Stored data entries:
···

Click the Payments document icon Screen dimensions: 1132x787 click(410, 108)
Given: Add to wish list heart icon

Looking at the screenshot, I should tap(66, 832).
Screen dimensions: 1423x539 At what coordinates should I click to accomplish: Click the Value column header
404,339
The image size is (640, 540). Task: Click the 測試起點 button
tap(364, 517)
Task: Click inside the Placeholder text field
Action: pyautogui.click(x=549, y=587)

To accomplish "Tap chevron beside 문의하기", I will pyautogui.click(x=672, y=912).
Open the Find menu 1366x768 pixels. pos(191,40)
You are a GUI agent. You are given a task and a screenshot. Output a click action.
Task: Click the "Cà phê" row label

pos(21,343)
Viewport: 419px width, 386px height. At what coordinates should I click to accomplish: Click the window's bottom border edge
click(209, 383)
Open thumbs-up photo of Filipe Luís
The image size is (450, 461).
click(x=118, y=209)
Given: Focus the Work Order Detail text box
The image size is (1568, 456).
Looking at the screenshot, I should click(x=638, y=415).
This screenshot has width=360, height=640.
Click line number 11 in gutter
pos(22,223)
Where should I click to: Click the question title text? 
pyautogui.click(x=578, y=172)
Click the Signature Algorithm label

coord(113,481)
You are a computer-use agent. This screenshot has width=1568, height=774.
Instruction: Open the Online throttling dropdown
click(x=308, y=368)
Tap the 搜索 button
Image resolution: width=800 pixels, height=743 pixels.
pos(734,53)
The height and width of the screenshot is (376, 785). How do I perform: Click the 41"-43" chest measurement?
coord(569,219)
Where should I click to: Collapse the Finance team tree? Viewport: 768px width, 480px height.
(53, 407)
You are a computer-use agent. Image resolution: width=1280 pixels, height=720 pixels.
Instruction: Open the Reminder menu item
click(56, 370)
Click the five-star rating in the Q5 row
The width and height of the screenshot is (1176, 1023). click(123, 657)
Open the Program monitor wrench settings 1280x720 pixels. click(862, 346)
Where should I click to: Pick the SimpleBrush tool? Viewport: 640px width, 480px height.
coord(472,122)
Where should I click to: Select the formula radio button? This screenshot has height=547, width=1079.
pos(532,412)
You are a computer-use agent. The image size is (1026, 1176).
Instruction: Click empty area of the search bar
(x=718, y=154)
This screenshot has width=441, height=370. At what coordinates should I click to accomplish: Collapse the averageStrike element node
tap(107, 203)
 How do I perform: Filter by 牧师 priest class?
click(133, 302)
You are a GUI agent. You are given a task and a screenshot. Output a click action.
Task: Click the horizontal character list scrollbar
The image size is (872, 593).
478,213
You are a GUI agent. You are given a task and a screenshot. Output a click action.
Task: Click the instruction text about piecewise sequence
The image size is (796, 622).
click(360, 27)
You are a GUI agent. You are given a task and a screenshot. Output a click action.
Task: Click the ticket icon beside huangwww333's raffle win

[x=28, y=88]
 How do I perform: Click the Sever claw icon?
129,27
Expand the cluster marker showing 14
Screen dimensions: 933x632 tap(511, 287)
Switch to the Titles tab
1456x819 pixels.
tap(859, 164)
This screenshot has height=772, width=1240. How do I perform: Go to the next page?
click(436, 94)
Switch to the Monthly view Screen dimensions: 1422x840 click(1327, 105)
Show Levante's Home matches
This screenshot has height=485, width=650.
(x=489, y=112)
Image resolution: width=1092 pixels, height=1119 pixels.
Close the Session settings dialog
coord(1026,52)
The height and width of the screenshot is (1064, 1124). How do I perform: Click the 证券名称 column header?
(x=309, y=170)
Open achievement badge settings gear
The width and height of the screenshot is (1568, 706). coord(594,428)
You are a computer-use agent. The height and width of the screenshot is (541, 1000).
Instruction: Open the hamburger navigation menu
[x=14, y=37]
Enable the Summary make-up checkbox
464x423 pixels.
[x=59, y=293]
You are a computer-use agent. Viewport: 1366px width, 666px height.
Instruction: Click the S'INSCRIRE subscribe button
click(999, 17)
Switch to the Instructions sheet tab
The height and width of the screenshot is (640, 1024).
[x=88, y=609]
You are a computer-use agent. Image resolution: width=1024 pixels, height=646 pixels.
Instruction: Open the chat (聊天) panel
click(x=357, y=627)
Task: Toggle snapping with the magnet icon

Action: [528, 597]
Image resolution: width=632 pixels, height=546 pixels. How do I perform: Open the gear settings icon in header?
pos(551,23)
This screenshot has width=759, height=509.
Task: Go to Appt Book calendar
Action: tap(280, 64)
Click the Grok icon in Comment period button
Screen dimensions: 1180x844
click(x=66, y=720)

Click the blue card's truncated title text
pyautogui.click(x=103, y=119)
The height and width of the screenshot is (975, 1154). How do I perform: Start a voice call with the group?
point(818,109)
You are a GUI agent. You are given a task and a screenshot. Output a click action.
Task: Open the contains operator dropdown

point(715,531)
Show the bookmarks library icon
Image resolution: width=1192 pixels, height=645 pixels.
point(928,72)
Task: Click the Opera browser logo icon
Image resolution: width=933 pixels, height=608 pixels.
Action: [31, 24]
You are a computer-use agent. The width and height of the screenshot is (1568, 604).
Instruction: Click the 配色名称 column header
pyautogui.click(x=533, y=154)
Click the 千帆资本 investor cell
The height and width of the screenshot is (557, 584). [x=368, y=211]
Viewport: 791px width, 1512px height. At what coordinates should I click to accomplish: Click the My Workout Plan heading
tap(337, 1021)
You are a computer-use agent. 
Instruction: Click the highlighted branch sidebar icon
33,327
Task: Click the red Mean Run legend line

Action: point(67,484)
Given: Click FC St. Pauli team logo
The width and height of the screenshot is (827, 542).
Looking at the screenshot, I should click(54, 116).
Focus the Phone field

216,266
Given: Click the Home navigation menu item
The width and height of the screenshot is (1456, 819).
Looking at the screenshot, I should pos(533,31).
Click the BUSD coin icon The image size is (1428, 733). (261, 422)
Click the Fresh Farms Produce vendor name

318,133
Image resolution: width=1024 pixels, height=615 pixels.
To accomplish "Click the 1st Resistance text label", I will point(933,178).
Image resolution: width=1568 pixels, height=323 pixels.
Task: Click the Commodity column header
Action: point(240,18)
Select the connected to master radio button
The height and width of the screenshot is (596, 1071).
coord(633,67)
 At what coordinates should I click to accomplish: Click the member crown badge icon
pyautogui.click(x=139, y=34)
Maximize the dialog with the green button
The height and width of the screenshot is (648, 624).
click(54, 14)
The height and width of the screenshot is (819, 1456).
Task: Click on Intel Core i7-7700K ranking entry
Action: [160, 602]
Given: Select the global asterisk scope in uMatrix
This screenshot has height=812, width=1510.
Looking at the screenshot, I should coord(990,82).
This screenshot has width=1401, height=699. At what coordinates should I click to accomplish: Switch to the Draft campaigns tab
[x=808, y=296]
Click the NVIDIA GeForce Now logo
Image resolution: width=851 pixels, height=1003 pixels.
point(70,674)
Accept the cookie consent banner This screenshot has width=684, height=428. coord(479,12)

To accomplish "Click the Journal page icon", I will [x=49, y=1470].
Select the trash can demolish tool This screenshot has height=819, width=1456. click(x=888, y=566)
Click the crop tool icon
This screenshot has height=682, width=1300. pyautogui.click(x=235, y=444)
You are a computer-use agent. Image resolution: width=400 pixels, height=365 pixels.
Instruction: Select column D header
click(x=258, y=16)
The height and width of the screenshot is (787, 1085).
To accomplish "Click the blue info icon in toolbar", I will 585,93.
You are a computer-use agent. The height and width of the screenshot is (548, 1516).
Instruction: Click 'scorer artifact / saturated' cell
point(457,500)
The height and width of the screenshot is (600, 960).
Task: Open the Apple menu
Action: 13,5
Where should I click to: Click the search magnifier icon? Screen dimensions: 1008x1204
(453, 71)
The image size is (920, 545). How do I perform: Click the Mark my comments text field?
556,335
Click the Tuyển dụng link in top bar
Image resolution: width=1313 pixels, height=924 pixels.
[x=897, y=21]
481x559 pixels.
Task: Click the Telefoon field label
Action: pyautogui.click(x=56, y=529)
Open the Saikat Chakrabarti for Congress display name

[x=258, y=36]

···

REQUIREMENT: Based on the records above, count the lines in which "computer" occurs and provide only the number.

WRITTEN RESPONSE: 10